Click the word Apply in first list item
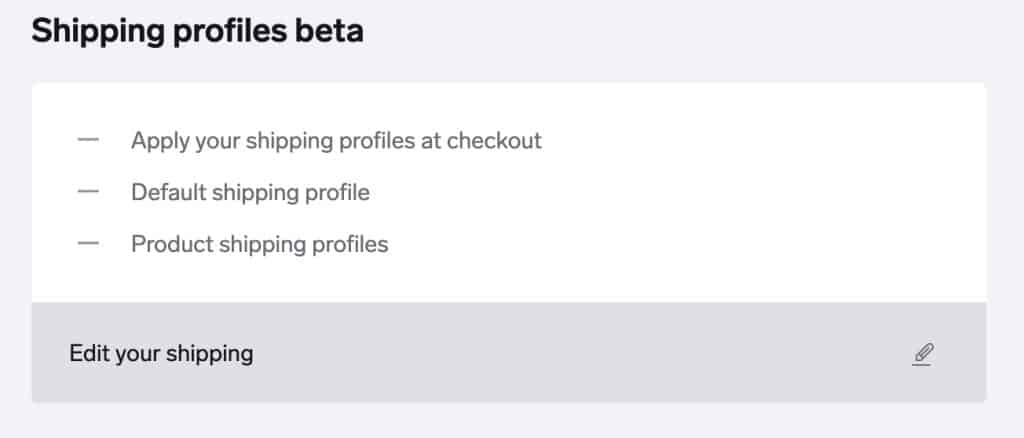 tap(157, 141)
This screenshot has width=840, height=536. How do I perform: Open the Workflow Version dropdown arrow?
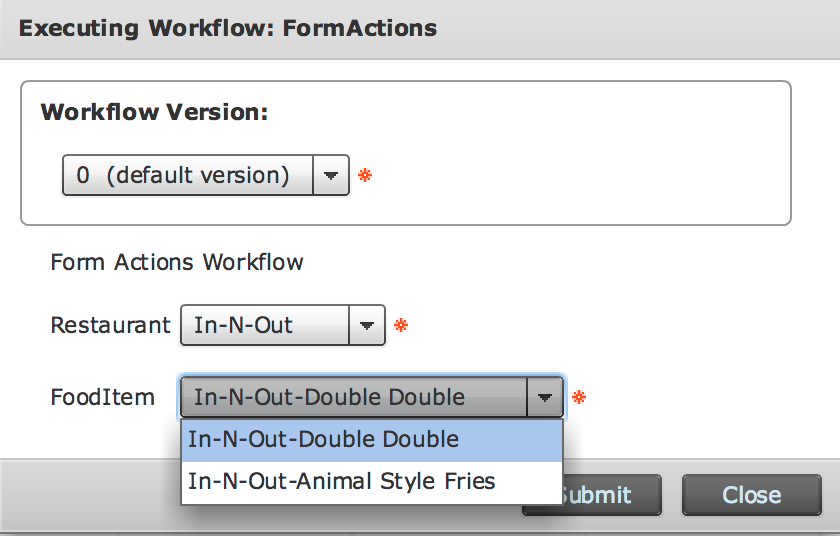tap(331, 176)
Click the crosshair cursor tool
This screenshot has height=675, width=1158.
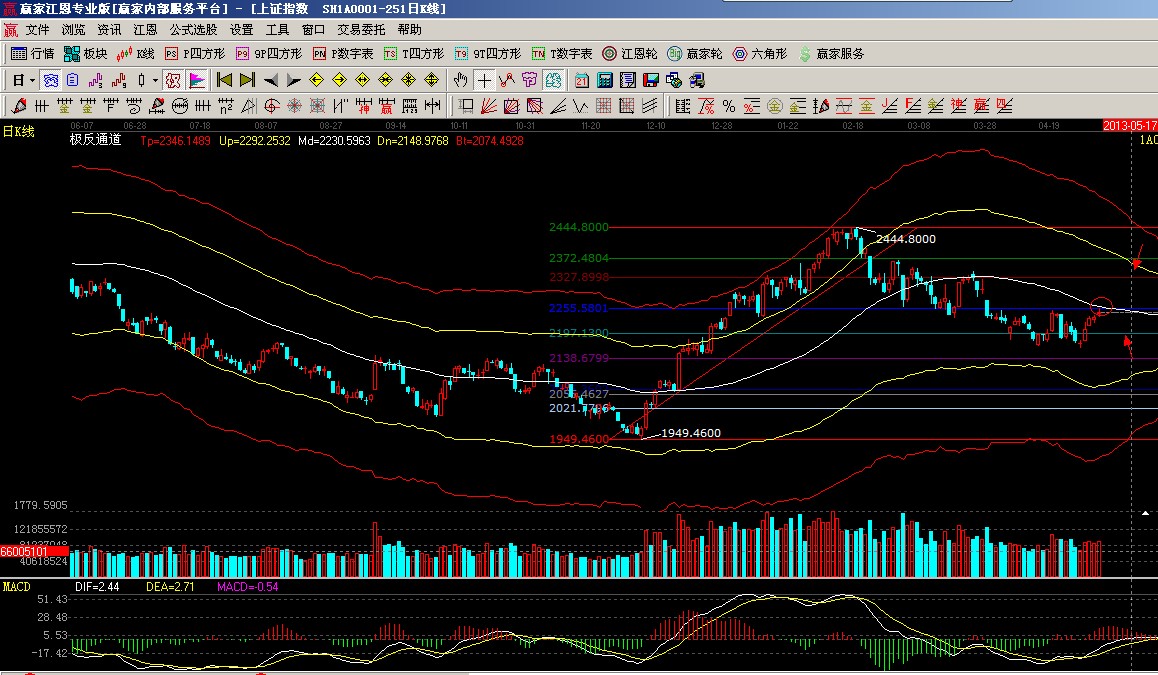(x=484, y=80)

-*-

# [Task details]
Apart from the pictures, every record must be set down exactly.

# [Output below]
Click the word Apply in first list item
 tap(157, 141)
This screenshot has width=840, height=536. How do I perform: Open the Workflow Version dropdown arrow?
tap(331, 176)
Click the crosshair cursor tool
This screenshot has height=675, width=1158.
(x=484, y=80)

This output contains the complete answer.